In 1887, light was understood as analogue to waves. That is, the experience of waves, like the ones we see in water, was used as the sensory template upon which physicists modeled their understanding of light. Using this sensory template, the photoelectric effect was explained as a matter of the light waves hitting and pushing the electrons, giving them the energy needed to make the jump.
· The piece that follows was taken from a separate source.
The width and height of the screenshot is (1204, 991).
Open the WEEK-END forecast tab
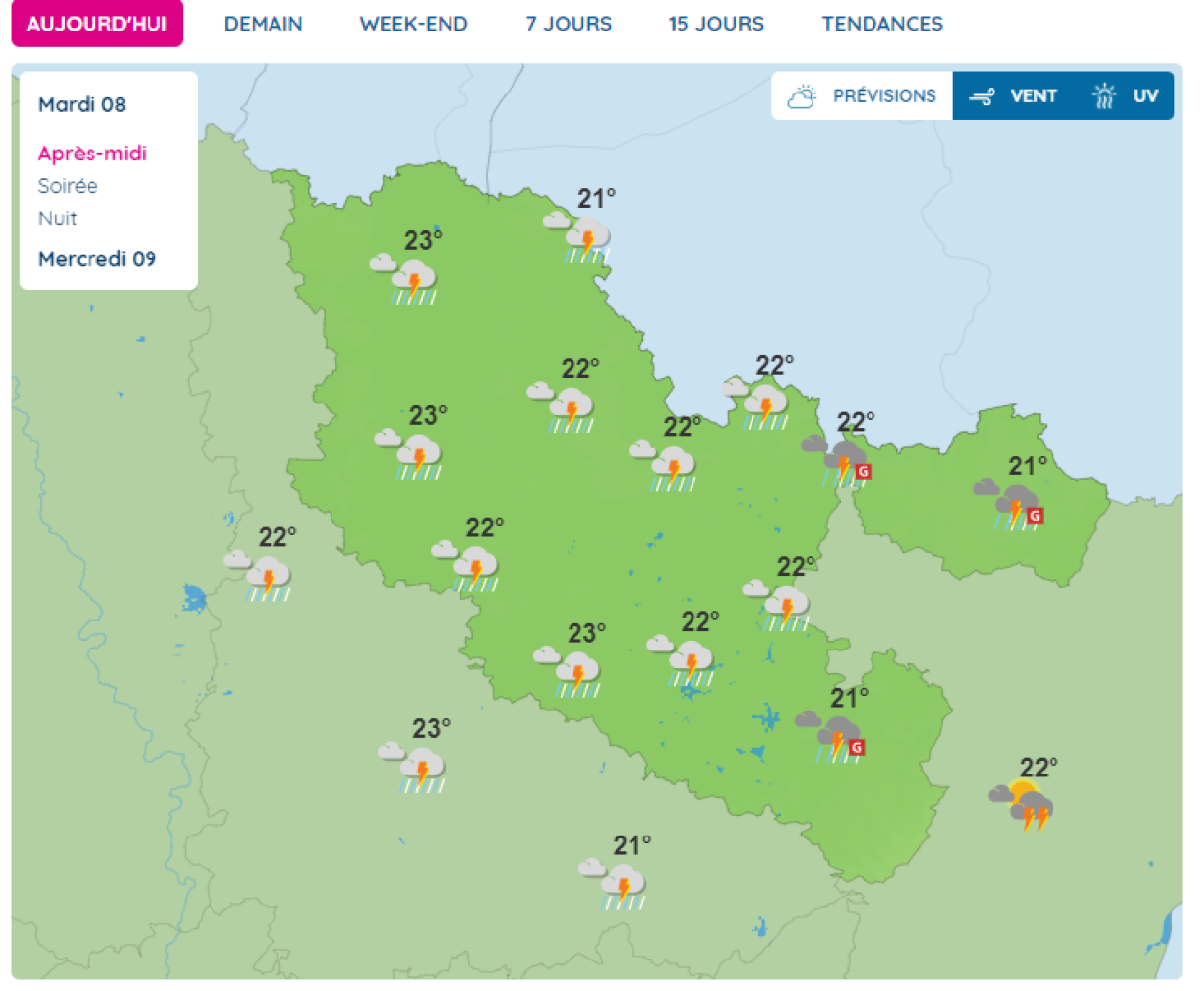coord(413,24)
However, it was later noticed that shining very dim ultraviolet light on the metal would have a much larger effect than shining very bright red light on the metal. Using the wave analogy could not explain this. Bright red light corresponds to very tall waves (brightness) where wave tops are relatively far apart (color red). Dim ultraviolet light corresponds to very small waves (dimness) where the tops of the waves are closer together (color ultraviolet). It seems that the tall waves should be able to push more electrons than the small waves, regardless of color. Surfers let all the small waves pass by and all of them are moved when the big wave comes. However, experiments showed the opposite.
Einstein solved this problem by assuming that light was not analogue to waves but rather analogue to particles. He changed the sensory template used to model our understanding of light. Using the particle analogy, bright red light corresponds to many (bright) particles of light weight (red color). One can think of Ping-Pong balls. Similarly, dim ultraviolet light corresponds to few (dimness) particles of heavy weight (ultraviolet color). One can think of golf balls. Using the particle analogue we can explain the photoelectric effect. You then think of the excess electrons in the charged piece of metal as tin cans. Throwing 10.000 Ping-Pong balls will not push over a lot of tin cans, but throwing just a few golf balls will push over at least one tin can per golf ball (if your aim is good).
Understanding light using one sensory template (waves) made the photoelectric effect appear as something unexplainable. Using a different sensory template (particles) made it possible to give a simple explanation of what was observed. Einstein’s genius was that he questioned the fundamental assumption that light is analogue to waves. This shift of sensory template is what won Einstein the Nobel Prize and it was a significant contribution to the foundation of quantum mechanics.
This story can inspire managers to ask the question: How many seemingly unsolvable organizational problems could be solved through a similar shift of the sensory templates used to understand various elements of the problematic situation?
When listening to managers speak, it is often possible to hear what sensory templates they use. A manager may speak about “negotiations” as analogue to tug-of-war or analogue to laying a puzzle. Managers may speak about “motivating employees” as analogue to carrying a heavy object or analogue to removing obstacles blocking the flow of a river. Managers may speak about “decision-making” as analogue to making many objects move in the same direction or analogue to the act of cutting through something. Managers may speak about “administrative tasks” as analogue to physical structures restricting his or her physical movements or analogue to physical structures supporting his or her bodyweight. Managers may speak about “the team of employees” as analogue either to a united wall they need to push against or analogue to a collection of objects with individual properties.
These ways of speaking are, as we saw in chapter 3, not merely poetic adornments, but rather they reveal the managers’ core assumptions about analogy between various organizational phenomena and sensorimotor experiences. That is, they reveal the managers sensory templates. These sensory templates greatly influence how managers perceive various organizational phenomena and what sets of actions managers are able to imagine.